Top of DATASET EXCERPTS
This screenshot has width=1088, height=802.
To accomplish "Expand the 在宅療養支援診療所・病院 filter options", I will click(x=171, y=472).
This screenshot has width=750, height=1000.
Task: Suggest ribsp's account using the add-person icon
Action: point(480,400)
Bottom of DATASET EXCERPTS
**REQUIRED WORK:** Take the entries above and transcribe them exactly as they stand.

**WRITTEN RESPONSE:**
This screenshot has width=1088, height=802.
To accomplish "Expand the 在宅療養支援診療所・病院 filter options", I will click(x=171, y=472).
This screenshot has width=750, height=1000.
Task: Suggest ribsp's account using the add-person icon
Action: point(480,400)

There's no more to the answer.